Submitted to: Meeting Abstract
Publication Type: Abstract Only
Publication Acceptance Date: May 1, 1996
Publication Date: N/A
Both the amount and type of dietary fatty acids have been reported to influence the activity of immune cells in humans and several other mammals. Results of human studies showed an increase in lymphocyte proliferation, cytokine production, and natural killer cell activity, when the percent of energy from fat was reduced. Increasing the intake of linoleic acid up to 10 % of energy for 40 d or that of arachidonic acid to 1.8 g/d for 50 d did not show any adverse effects on immune status of healthy young adults, when total fat intake was maintained constant. Such intake of n-6 PUFA may be inhibitory in subjects with a compromised immune response, or those consuming high-fat diets with inadequate antioxidant nutrient intake.

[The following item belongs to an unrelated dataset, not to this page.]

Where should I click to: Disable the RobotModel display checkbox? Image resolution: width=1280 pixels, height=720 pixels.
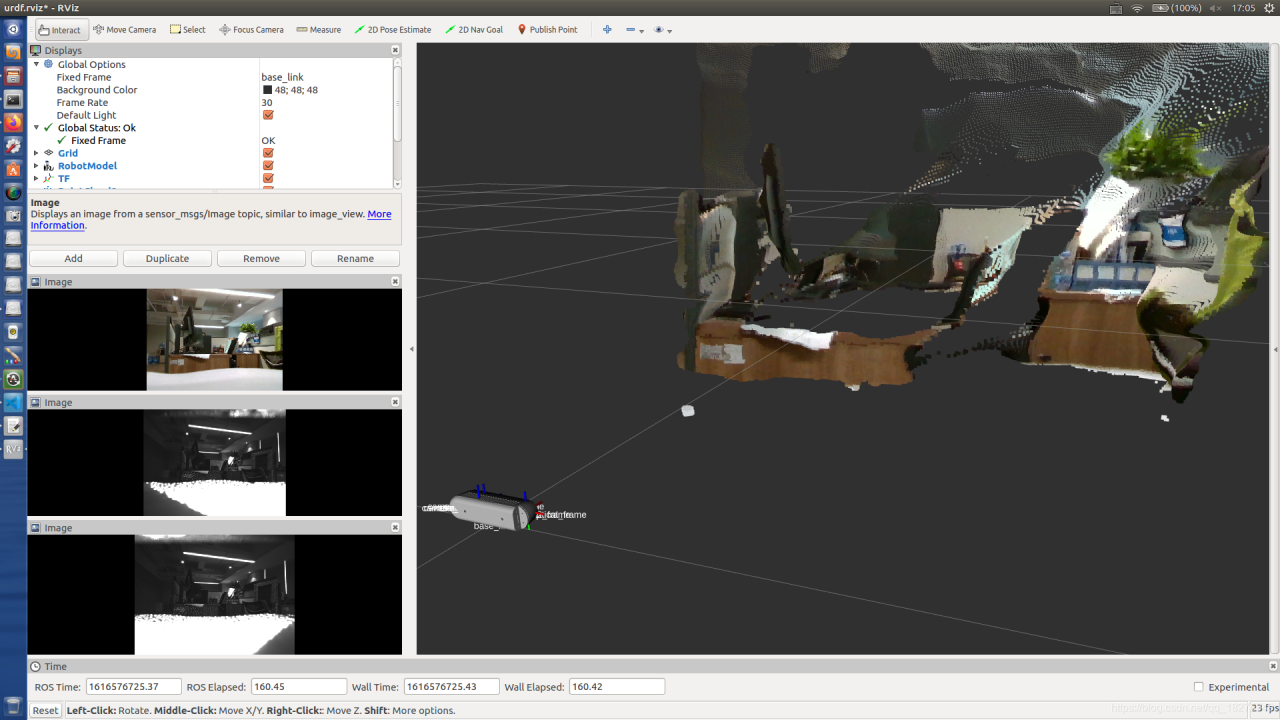tap(268, 166)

N-3 PUFA from plant as well as marine sources have been reported to inhibit lymphocyte, macrophage and neutrophil functions in several human studies. Such inhibitory effects of n-3 PUFA have been of limited use in the management of autoimmune disorders, however such inhibition may increase the incidence of infections and tumor growth, particularly in subjects with a depressed immune status. The net effect of dietary fat on immune response is an outcome of the interaction and balance between several factors including total fat, type of fatty acids and the ratios between them, degree of unsaturation, chain length, duration of feeding, and the antioxidant nutrient status. All these factors need to be considered while selecting the amount and type of fat required for the optimal activity of the immune system.